5.40D-2 DESIGN DEFECT — INTRODUCTORY STATEMENT TO JURY (All Cases) model jury charge
The defendant [name] as the manufacturer/seller of a [product] has the duty1 to make/sell a [product] that is reasonably safe. In this charge when I refer to a reasonably safe [product] I mean a [product] that is reasonably fit, suitable and safe for its intended or reasonably foreseeable uses.2 Defendant [name] owes that duty to direct users of the [product], to reasonably foreseeable users of the [product], and to those who may reasonably be expected to come into contact with it.
The defendant [name] is liable only if [insert name of the plaintiff] proves that the [product] causing the harm was not reasonably safe for its intended or reasonably foreseeable uses. In this case the plaintiff [name] claims that the [name of product] was not reasonably safe for its intended purpose because the [product] was designed in a defective manner. (N.J.S.A. 2C:58C-2c.)

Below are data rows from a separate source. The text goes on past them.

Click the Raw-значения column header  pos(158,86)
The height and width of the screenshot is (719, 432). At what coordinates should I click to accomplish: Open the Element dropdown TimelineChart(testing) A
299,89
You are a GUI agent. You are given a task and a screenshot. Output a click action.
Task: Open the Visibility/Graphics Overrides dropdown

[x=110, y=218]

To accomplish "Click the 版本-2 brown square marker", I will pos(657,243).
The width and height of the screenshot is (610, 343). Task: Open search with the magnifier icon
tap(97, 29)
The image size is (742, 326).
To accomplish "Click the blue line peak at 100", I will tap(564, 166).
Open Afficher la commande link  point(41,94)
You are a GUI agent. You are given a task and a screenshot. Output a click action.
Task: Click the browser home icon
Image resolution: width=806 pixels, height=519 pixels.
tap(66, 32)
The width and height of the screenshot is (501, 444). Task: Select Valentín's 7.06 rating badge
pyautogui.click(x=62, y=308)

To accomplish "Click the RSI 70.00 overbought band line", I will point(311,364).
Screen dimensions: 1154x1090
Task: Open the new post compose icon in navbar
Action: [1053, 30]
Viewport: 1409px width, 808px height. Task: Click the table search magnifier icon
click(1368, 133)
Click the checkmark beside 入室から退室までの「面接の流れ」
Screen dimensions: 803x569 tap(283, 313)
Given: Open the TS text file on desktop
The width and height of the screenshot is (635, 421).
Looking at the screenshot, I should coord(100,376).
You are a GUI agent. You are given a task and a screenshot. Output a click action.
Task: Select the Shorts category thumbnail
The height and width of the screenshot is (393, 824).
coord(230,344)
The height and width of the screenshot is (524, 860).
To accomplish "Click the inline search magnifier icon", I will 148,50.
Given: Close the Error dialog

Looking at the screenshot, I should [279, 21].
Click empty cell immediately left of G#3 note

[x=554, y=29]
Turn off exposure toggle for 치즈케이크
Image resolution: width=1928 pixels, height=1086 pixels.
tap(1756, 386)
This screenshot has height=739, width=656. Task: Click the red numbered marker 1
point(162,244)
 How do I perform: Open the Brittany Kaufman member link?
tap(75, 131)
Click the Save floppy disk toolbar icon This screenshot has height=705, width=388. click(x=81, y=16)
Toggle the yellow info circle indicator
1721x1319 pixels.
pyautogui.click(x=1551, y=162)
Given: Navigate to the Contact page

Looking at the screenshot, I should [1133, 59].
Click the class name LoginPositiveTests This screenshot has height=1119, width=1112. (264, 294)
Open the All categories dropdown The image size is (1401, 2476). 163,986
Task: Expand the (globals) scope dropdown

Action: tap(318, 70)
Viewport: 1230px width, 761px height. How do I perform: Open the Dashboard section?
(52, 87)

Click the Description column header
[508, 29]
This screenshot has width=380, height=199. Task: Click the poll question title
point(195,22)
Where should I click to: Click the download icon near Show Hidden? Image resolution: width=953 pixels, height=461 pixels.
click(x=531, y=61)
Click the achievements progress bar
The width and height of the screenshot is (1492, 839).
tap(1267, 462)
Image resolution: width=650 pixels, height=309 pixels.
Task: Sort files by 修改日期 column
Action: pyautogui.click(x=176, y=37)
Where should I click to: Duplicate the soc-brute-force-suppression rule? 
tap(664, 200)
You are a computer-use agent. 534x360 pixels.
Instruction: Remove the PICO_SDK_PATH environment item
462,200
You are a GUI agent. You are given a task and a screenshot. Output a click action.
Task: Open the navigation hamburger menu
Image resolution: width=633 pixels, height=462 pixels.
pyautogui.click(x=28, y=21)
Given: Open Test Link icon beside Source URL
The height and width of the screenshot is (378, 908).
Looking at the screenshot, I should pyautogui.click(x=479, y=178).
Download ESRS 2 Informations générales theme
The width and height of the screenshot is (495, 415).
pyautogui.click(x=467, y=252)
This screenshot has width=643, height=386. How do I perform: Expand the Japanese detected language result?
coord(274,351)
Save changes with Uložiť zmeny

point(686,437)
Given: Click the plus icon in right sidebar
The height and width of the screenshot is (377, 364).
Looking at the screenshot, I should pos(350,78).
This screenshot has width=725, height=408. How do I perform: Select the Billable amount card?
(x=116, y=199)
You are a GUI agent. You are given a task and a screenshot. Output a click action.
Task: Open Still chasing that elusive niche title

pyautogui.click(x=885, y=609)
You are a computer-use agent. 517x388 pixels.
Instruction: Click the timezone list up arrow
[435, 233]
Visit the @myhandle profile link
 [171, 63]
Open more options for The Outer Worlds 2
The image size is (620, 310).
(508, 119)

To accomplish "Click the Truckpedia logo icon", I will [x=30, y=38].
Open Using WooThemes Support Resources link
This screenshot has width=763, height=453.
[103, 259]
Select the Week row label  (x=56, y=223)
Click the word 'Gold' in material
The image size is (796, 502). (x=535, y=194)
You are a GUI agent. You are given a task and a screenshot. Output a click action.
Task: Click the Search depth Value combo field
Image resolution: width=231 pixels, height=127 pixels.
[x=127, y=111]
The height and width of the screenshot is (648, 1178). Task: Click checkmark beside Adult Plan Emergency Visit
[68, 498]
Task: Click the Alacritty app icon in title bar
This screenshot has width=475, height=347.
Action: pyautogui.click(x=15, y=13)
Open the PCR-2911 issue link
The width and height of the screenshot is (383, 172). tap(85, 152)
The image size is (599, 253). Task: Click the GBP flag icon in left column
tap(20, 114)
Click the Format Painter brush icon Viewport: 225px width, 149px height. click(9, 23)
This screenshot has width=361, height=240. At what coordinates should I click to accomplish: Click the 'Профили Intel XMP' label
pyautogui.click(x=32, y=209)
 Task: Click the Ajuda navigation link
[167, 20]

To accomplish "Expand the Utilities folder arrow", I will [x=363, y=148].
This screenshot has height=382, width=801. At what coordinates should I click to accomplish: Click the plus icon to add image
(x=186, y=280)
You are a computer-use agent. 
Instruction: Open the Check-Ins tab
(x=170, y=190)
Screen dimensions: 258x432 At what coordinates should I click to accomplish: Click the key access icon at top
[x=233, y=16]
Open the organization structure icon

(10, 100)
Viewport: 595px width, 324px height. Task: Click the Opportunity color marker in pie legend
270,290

1 This duty may apply to a defendant independent contractor, such as a manufacturer of a component part of a product, or even a rebuilder where the part or product was built according to plans and specifications of the general manufacturer. The standard applied in assessing whether a component part manufacturer can be held liable for a design defect is set forth succinctly in Boyle v. Ford Motor Co., 399 N.J. Super. 18, 24 (App. Div. 2008), certif. denied, 196 N.J. 597. The respective contractual responsibilities of defendant manufacturers and producers vis-a-vis component parts and the finished product have no bearing upon the issue of proximate cause. Michalko v. Cooke & Chem. Corp., 91 N.J. 386 (l982).
2 N.J.S.A. 2A:58C-2 uses the phrase “not reasonably fit, suitable or safe.” Although this model charge condenses the phrase, and then defines “safe” by including fitness and suitability, individual judges may feel more comfortable using the full phrase. In addition, if the phrase “fit” or “suitable” is more appropriate to the facts of the case, those words may be used instead of “safe.” Refer also to Freund v. Cellofilm Properties, 87 N.J. 229, 242 (l981), for warning defect cases; and, generally, Suter v. San Angelo Foundry & Machine Co., 81 N.J. 150, 176 (l979).